- **Work item**: Take the line with "At what coordinates should I click to accomplish: Favorite" and every line after it in the entries below, and set them down exactly, without any pictures.

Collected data
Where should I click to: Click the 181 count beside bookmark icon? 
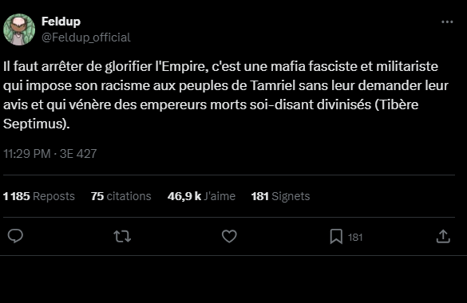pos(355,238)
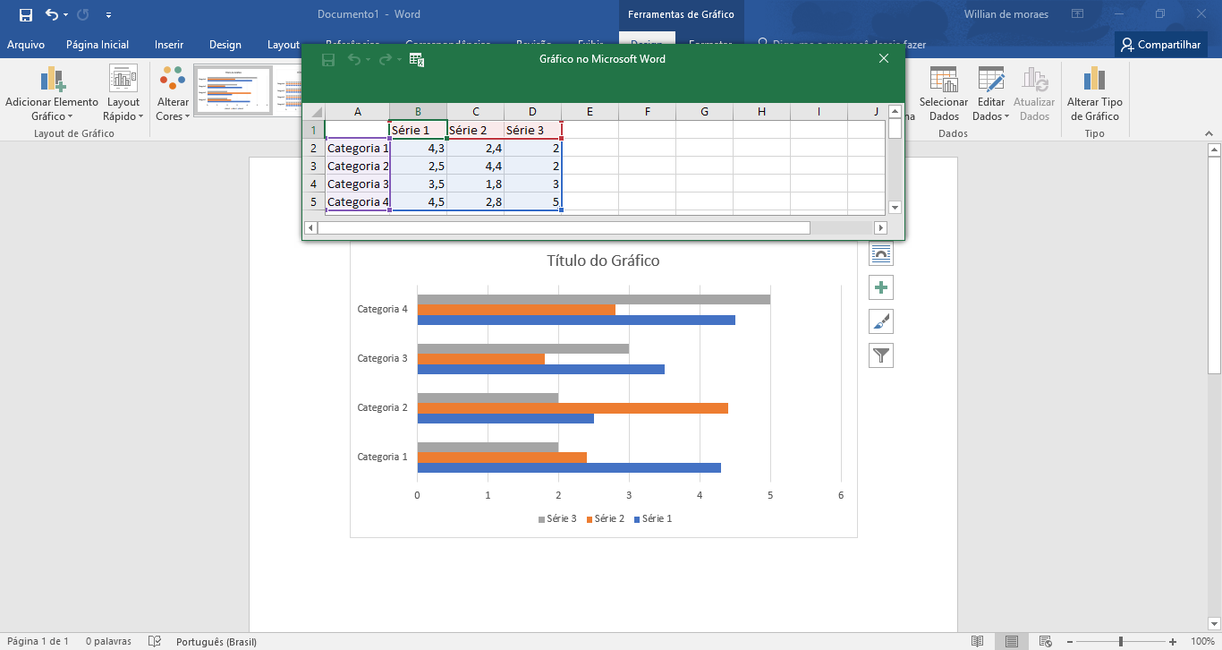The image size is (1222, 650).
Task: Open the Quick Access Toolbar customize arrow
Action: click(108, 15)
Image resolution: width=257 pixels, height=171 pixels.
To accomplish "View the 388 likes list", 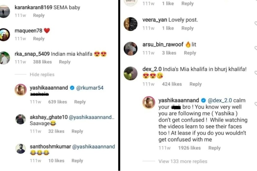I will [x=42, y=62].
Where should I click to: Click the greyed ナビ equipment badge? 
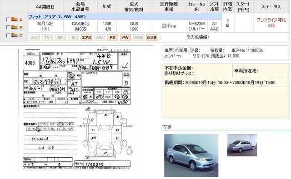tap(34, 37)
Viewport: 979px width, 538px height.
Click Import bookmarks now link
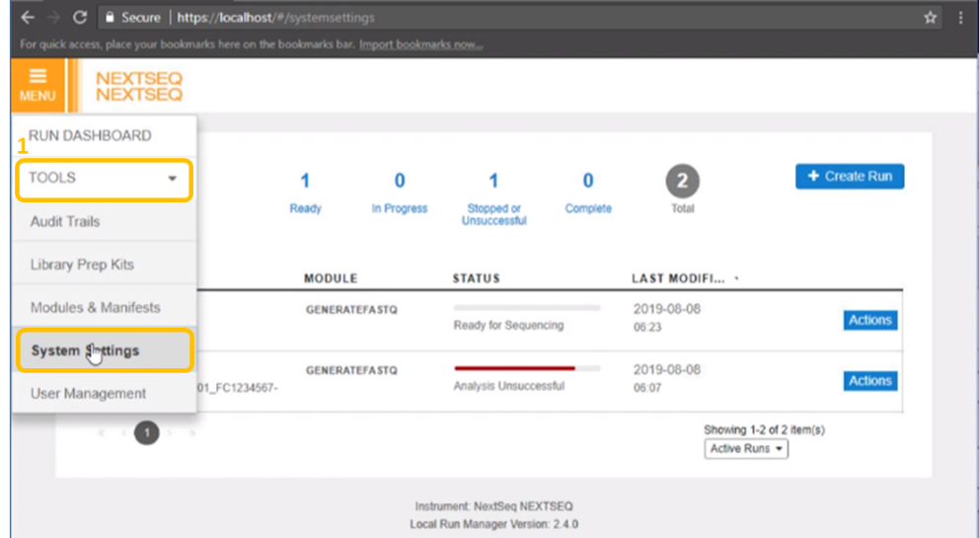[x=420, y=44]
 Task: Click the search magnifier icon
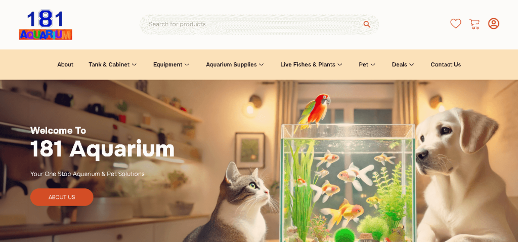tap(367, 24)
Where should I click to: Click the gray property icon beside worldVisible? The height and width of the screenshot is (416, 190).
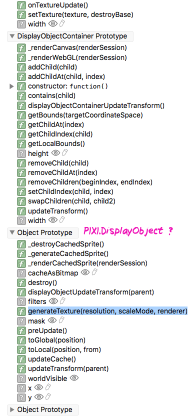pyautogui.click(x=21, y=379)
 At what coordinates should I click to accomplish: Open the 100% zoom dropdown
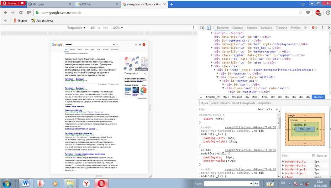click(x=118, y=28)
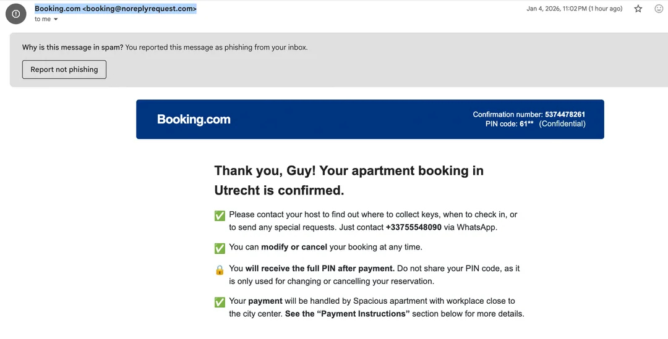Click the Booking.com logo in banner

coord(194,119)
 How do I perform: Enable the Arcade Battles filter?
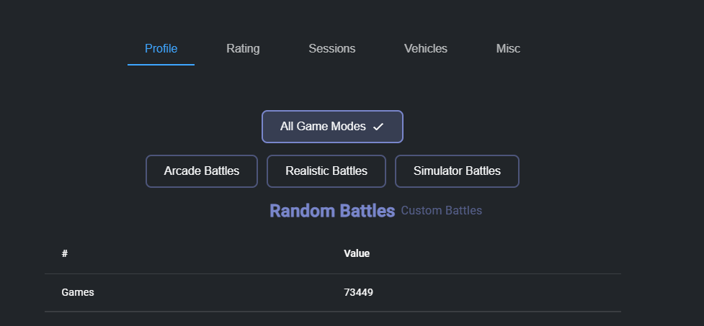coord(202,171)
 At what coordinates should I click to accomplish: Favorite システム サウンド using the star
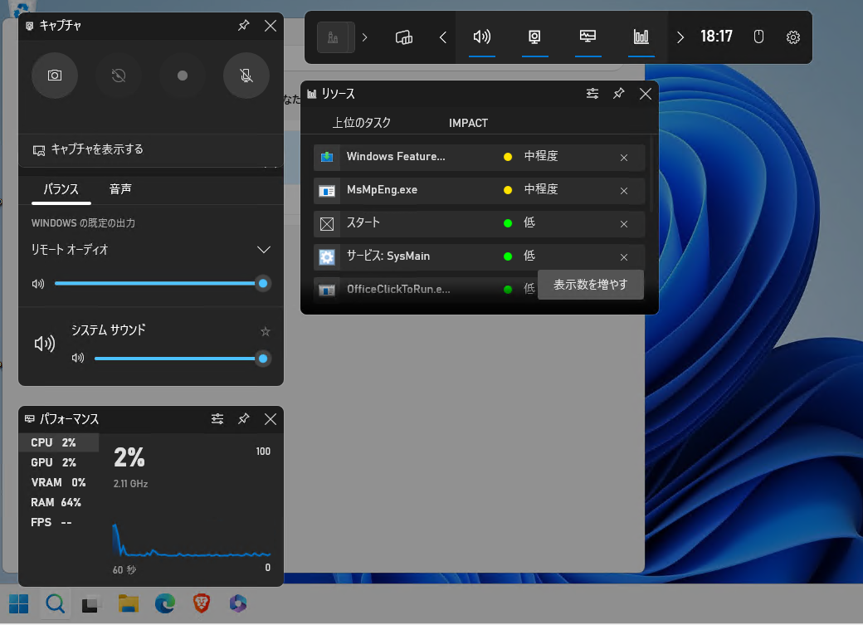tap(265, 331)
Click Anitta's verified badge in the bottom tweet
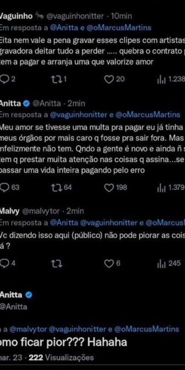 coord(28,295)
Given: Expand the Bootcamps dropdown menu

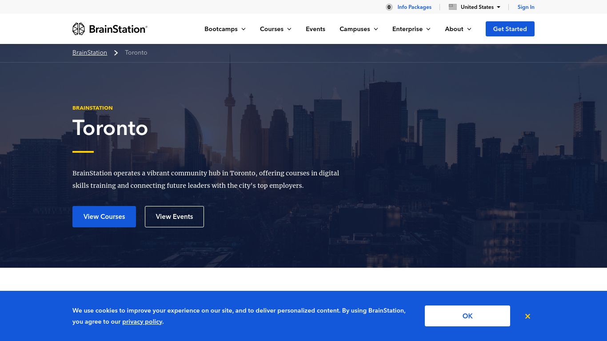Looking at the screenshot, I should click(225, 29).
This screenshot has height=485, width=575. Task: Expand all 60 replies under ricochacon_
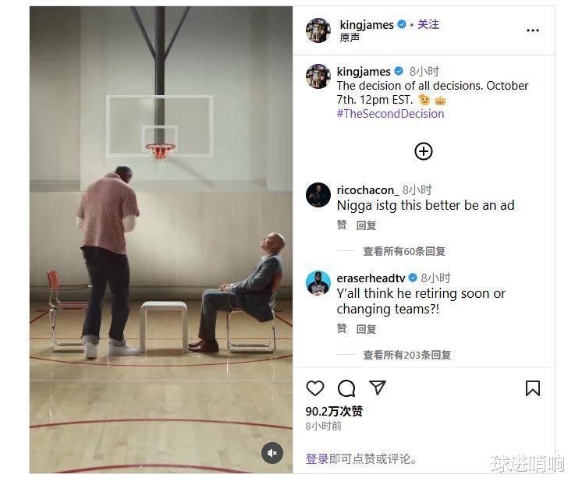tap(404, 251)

- **Solution to this exercise**:
 At what coordinates should I click to accomplish: Favorite システム サウンド using the star
tap(265, 331)
Click Anitta's verified badge in the bottom tweet
 coord(28,295)
Given: Expand the Bootcamps dropdown menu

Looking at the screenshot, I should click(225, 29).
This screenshot has height=485, width=575. Task: Expand all 60 replies under ricochacon_
tap(404, 251)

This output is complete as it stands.